(Task details): Repeat the stretch of material from the line containing "Given: Click the 0.5 y-axis label" through the line containing "Looking at the", both lines included, and leave the pictures out of your copy.

(Available records):
--------------------
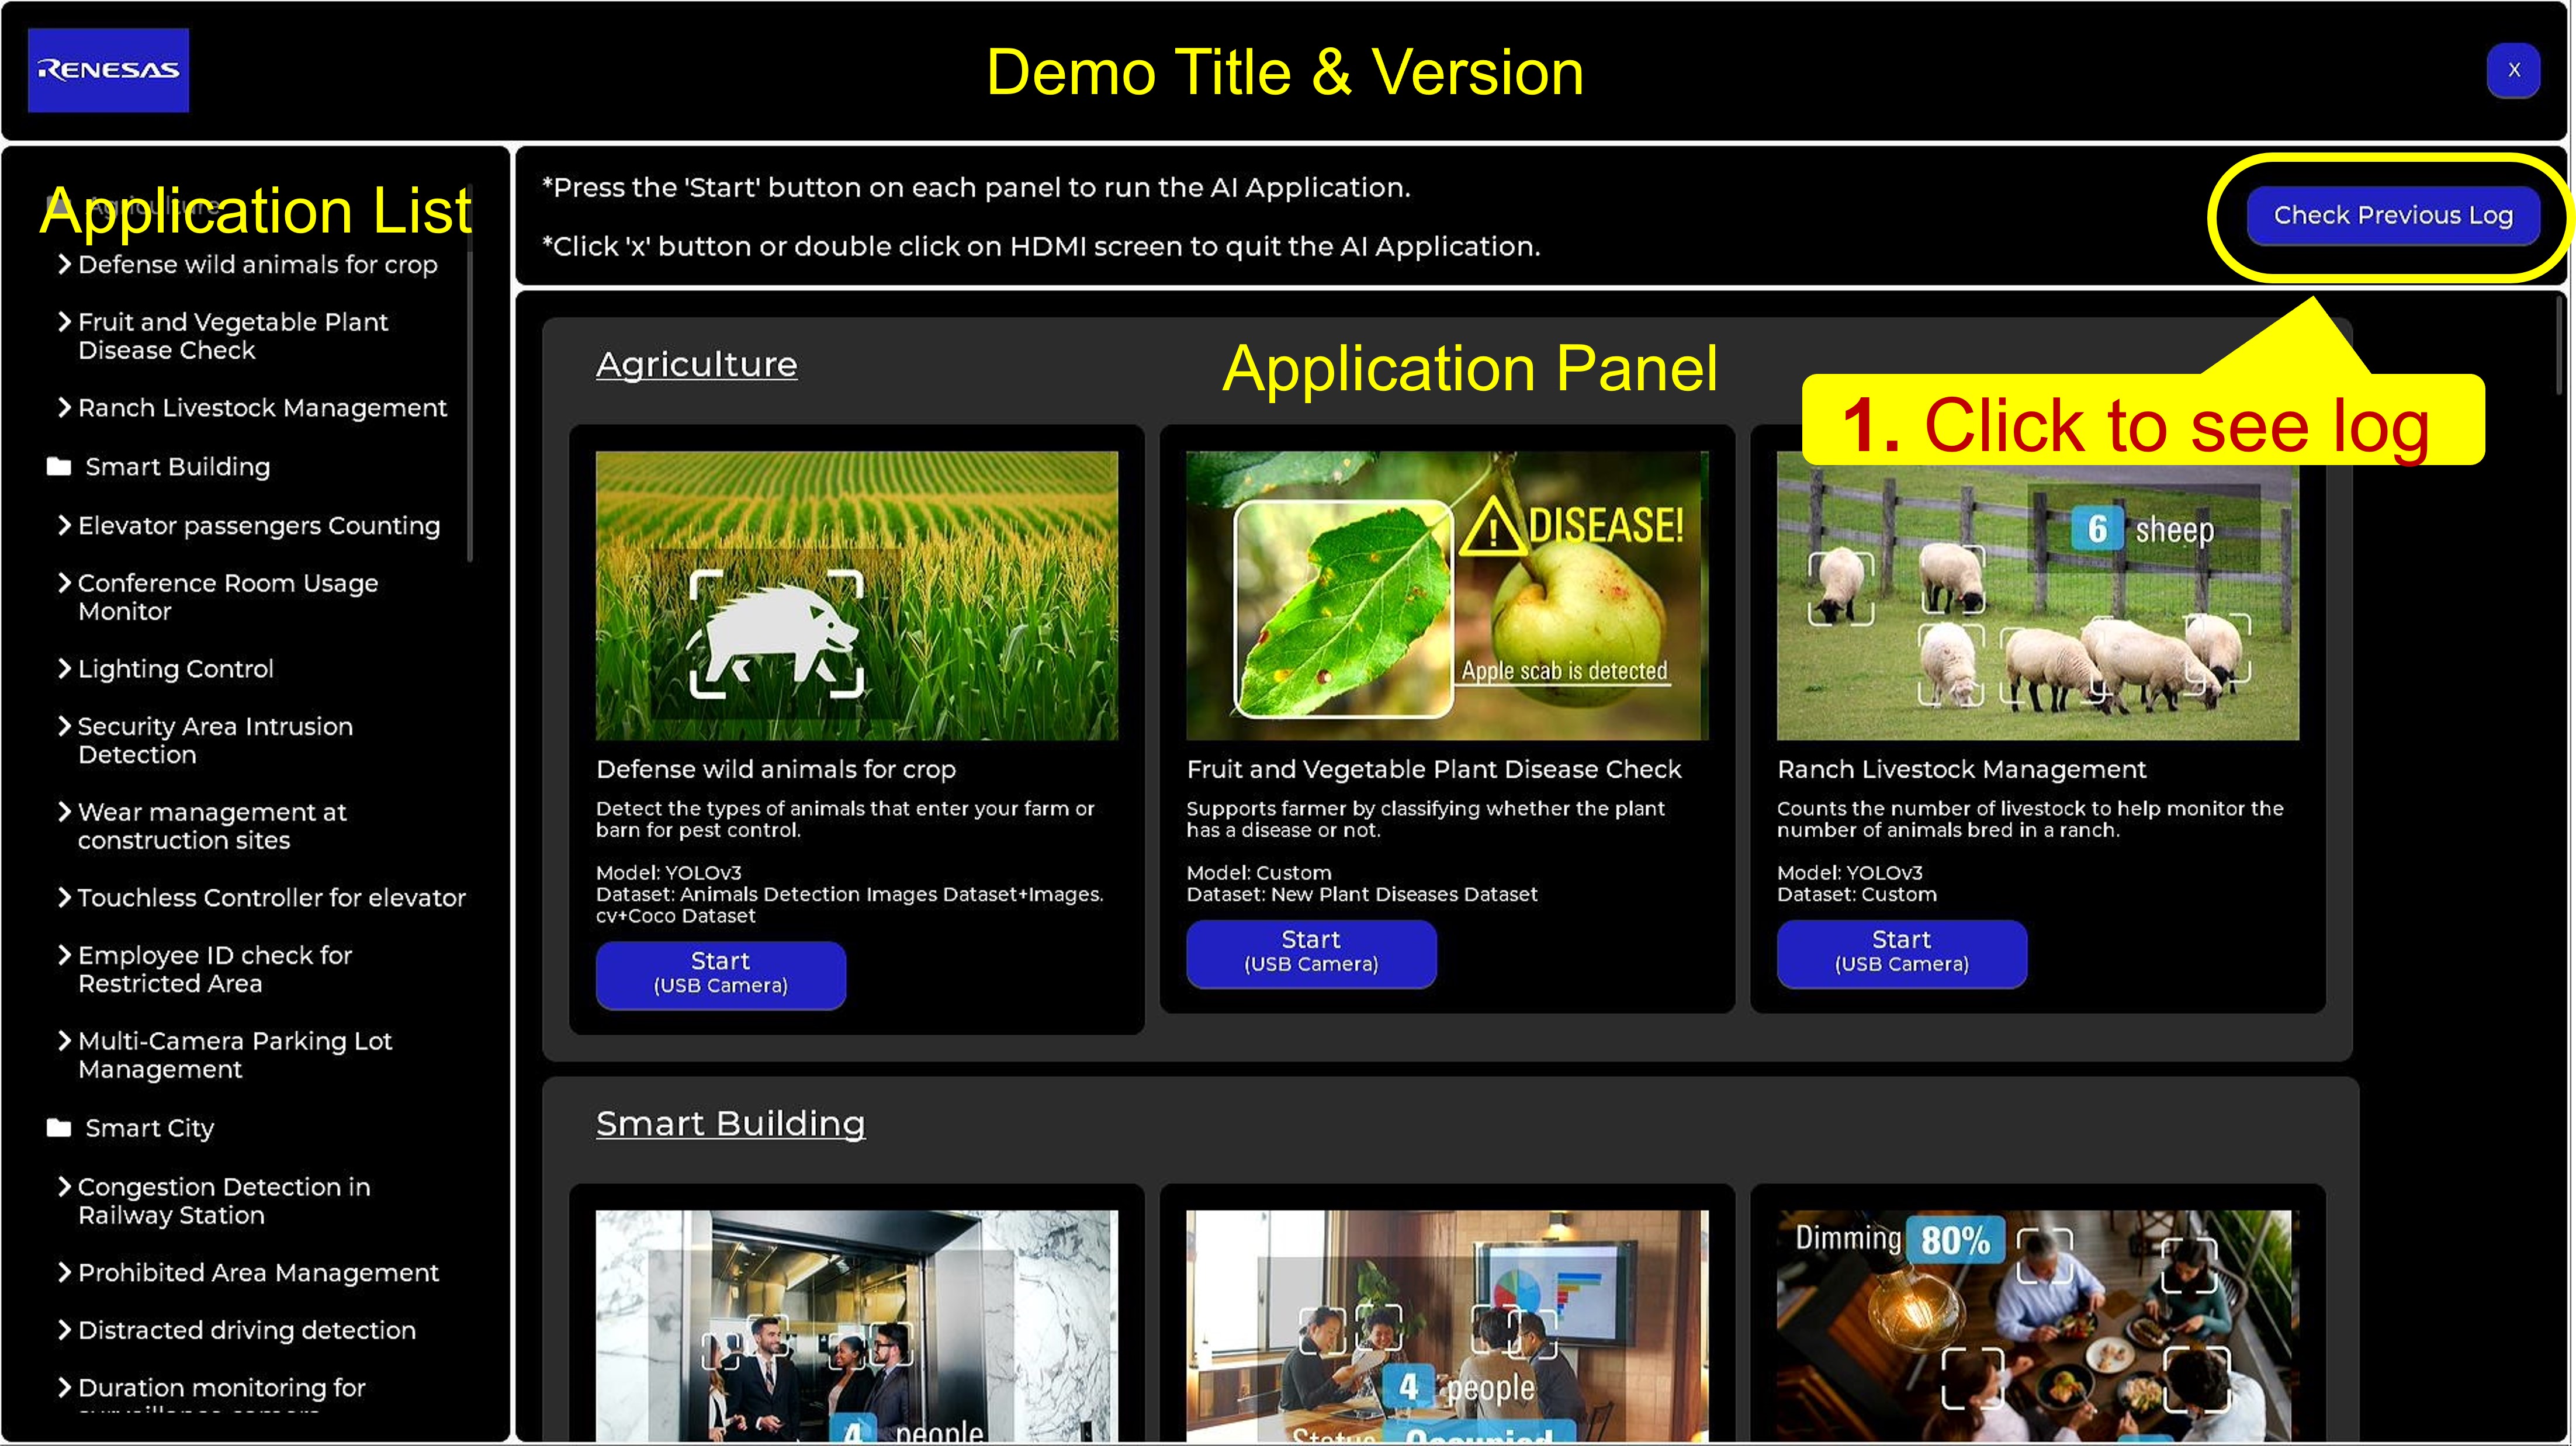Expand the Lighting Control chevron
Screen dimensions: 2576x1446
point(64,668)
--------------------
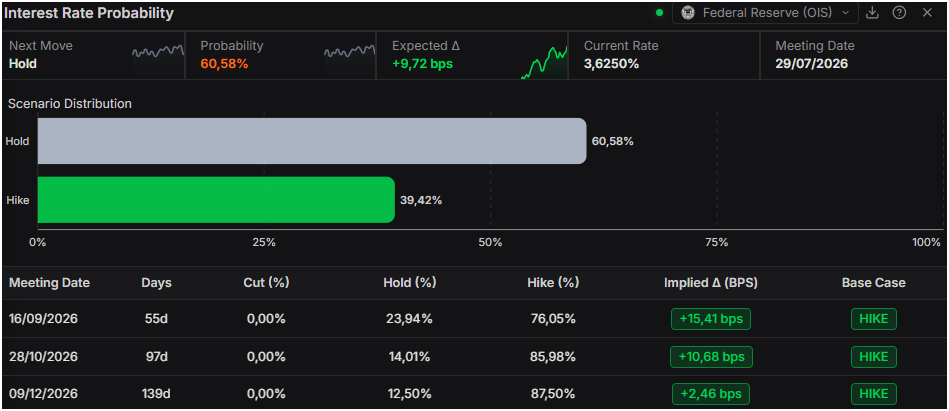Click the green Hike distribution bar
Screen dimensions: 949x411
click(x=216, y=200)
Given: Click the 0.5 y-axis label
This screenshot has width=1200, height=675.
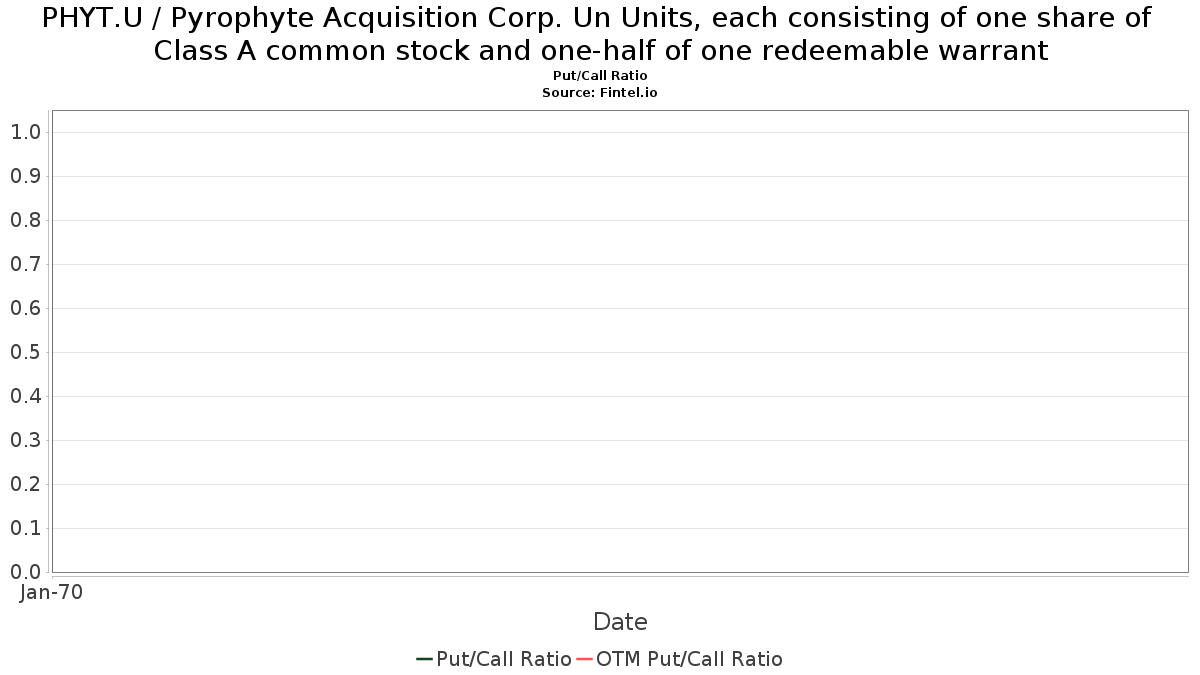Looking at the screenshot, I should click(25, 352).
--------------------
(Reply):
Given: Click the 0.5 y-axis label
This screenshot has width=1200, height=675.
Looking at the screenshot, I should click(25, 352).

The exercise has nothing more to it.